= What needs to be done =
I would like you to restate each record word for word.

= Collected data =

----

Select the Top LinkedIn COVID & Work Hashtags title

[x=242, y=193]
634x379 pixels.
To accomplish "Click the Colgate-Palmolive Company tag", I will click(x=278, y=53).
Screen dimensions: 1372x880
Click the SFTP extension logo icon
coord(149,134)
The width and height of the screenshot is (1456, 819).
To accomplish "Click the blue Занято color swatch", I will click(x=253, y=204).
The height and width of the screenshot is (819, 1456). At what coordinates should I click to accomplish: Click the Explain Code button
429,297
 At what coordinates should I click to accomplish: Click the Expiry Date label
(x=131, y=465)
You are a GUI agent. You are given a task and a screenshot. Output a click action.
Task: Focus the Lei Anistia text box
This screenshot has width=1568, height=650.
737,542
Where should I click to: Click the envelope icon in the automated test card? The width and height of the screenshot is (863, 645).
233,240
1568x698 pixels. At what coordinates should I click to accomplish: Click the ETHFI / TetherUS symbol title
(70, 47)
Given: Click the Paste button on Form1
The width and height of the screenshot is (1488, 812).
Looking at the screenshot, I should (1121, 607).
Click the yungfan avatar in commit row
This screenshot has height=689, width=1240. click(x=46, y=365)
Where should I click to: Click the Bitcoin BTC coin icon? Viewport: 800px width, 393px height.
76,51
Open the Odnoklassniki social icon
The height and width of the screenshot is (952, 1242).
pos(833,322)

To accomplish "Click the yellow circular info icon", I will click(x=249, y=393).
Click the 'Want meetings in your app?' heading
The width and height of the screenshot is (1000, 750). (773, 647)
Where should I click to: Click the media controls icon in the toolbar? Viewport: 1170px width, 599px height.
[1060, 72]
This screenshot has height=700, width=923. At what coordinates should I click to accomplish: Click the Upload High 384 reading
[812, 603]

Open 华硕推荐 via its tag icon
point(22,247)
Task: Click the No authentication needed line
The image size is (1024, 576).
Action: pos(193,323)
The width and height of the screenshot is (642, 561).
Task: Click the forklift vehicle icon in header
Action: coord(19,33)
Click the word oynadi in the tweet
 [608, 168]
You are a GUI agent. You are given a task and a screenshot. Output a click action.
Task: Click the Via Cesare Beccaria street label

----

= Task answer =
Select the Top LinkedIn COVID & Work Hashtags title

[x=242, y=193]
634x379 pixels.
To accomplish "Click the Colgate-Palmolive Company tag", I will click(x=278, y=53).
Screen dimensions: 1372x880
Click the SFTP extension logo icon
coord(149,134)
The width and height of the screenshot is (1456, 819).
To accomplish "Click the blue Занято color swatch", I will click(x=253, y=204).
The height and width of the screenshot is (819, 1456). At what coordinates should I click to accomplish: Click the Explain Code button
429,297
 At what coordinates should I click to accomplish: Click the Expiry Date label
(x=131, y=465)
You are a GUI agent. You are given a task and a screenshot. Output a click action.
Task: Focus the Lei Anistia text box
This screenshot has width=1568, height=650.
737,542
Where should I click to: Click the envelope icon in the automated test card? The width and height of the screenshot is (863, 645).
233,240
1568x698 pixels. At what coordinates should I click to accomplish: Click the ETHFI / TetherUS symbol title
(70, 47)
Given: Click the Paste button on Form1
The width and height of the screenshot is (1488, 812).
Looking at the screenshot, I should (1121, 607).
Click the yungfan avatar in commit row
This screenshot has height=689, width=1240. click(x=46, y=365)
Where should I click to: Click the Bitcoin BTC coin icon? Viewport: 800px width, 393px height.
76,51
Open the Odnoklassniki social icon
The height and width of the screenshot is (952, 1242).
pos(833,322)

To accomplish "Click the yellow circular info icon", I will click(x=249, y=393).
Click the 'Want meetings in your app?' heading
The width and height of the screenshot is (1000, 750). (773, 647)
Where should I click to: Click the media controls icon in the toolbar? Viewport: 1170px width, 599px height.
[1060, 72]
This screenshot has height=700, width=923. At what coordinates should I click to accomplish: Click the Upload High 384 reading
[812, 603]

Open 华硕推荐 via its tag icon
point(22,247)
Task: Click the No authentication needed line
The image size is (1024, 576).
Action: pos(193,323)
The width and height of the screenshot is (642, 561).
Task: Click the forklift vehicle icon in header
Action: coord(19,33)
Click the word oynadi in the tweet
 [608, 168]
You are a GUI agent. You are given a task and a screenshot. Output a click action.
Task: Click the Via Cesare Beccaria street label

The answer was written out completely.